Barentin-Viadukt, Eisenbahnbrücke in Barentin, Frankreich
Das Barentin-Viadukt ist eine Eisenbahnbrücke aus roten Backsteinen, die sich über 480 Meter erstreckt und sich in 27 symmetrischen Bögen über das Tal spannt. Die Konstruktion erreicht eine Höhe von 33 Metern und überquert das Tal der Austreberthe mit ihrer charakteristischen Bogenform.

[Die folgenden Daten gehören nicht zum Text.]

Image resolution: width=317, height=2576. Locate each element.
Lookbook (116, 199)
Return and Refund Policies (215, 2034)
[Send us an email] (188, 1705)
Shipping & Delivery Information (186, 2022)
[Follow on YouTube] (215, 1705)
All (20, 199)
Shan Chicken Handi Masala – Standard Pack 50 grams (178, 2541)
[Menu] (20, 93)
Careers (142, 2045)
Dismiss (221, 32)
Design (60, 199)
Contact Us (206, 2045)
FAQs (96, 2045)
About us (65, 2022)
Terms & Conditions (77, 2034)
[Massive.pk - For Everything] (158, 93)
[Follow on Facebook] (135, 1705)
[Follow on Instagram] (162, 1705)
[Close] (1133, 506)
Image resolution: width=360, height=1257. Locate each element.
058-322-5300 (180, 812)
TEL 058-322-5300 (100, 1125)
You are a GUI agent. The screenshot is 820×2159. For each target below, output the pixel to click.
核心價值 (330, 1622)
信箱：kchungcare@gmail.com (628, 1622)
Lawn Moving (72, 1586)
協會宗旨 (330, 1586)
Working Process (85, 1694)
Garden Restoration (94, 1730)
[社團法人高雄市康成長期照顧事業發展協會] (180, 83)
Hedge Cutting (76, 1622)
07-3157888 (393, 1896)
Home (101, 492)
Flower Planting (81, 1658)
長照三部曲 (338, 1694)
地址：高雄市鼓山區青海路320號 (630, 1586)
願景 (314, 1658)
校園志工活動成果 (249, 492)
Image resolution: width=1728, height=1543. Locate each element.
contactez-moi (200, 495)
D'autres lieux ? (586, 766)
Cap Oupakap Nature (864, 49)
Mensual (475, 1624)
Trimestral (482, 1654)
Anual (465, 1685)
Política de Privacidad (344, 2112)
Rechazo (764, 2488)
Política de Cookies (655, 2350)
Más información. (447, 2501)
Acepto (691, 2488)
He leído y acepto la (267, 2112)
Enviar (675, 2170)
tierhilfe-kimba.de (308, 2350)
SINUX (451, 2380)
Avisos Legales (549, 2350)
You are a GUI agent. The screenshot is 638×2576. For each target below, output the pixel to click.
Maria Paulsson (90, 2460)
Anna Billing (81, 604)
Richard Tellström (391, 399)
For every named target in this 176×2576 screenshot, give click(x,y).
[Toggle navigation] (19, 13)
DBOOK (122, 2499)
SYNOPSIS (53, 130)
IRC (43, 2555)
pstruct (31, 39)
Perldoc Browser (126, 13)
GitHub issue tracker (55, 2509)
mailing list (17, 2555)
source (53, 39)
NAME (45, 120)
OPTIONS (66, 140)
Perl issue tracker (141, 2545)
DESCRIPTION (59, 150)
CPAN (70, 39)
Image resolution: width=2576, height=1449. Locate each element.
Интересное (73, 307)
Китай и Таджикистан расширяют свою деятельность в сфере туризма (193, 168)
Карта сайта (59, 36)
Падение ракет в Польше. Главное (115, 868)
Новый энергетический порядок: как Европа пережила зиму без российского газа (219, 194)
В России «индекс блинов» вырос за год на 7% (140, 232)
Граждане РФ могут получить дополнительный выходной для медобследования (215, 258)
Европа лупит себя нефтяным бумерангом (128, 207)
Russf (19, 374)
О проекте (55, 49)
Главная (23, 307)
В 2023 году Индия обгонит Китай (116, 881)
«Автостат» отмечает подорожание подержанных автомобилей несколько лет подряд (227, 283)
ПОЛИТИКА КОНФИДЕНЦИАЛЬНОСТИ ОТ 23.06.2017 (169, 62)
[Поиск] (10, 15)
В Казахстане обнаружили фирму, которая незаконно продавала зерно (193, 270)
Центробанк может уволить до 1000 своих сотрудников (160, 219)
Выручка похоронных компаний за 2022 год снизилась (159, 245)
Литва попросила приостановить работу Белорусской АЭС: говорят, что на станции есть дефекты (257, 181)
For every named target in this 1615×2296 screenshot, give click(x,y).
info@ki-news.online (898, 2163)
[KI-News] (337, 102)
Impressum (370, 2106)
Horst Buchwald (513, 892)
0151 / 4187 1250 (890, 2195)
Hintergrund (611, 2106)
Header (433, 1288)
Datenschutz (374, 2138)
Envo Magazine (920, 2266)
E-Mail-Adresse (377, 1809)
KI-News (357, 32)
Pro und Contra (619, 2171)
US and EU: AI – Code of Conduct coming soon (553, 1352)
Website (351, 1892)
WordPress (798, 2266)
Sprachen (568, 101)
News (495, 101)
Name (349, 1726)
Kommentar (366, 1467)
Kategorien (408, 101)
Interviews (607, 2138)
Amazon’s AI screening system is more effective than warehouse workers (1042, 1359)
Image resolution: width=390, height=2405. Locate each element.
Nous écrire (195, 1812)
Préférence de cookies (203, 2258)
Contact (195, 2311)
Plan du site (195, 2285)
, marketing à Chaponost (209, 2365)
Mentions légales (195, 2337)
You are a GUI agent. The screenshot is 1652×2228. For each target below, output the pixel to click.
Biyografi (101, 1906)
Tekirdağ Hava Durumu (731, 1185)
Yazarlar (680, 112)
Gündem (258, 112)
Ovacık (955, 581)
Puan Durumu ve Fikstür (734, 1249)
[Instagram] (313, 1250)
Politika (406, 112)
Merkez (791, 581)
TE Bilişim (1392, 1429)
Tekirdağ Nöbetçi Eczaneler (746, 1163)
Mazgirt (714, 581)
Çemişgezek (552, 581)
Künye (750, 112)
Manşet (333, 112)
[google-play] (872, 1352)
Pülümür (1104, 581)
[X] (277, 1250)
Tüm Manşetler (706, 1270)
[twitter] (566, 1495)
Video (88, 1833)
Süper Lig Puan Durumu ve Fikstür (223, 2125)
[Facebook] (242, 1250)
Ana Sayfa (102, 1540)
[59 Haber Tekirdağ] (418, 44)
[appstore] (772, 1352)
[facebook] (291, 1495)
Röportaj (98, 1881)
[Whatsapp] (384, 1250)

Die ursprüngliche Brücke wurde 1846 vom britischen Ingenieur Joseph Locke entworfen, stürzte aber bald ein und musste 1847 von Unternehmer Thomas Brassey mit verbessertem Material wieder aufgebaut werden. Der Wiederaufbau markierte einen Fortschritt in der Eisenbahnbautechnik und half, die Verbindung zwischen Paris und Le Havre zu sichern.
Die Viaduktwölbungen mit ihrem roten Backstein prägen das Tal und zeigen die Bautechniken des 19. Jahrhunderts. Der Bau unterstreicht die Bedeutung der Eisenbahn für die Verbindung der Normandie mit Paris.
Die Brücke ist von der Straße aus sichtbar, besonders von den Aussichtspunkten im Tal, wo man die Bogenreihe gut fotografieren kann. Der Ort lässt sich mit öffentlichen Verkehrsmitteln oder dem Auto erreichen, da Besucherparkplätze in der Nähe vorhanden sind.
Der Bau war eines der ersten großen Eisenbahnviadukte in Frankreich und zeigt die Pionierleistung der Eisenbahningenieure der Epoche. Seine schnelle Wiederherstellung nach dem Kollaps bewies, dass die Konstrukteure aus ihren Fehlern lernten.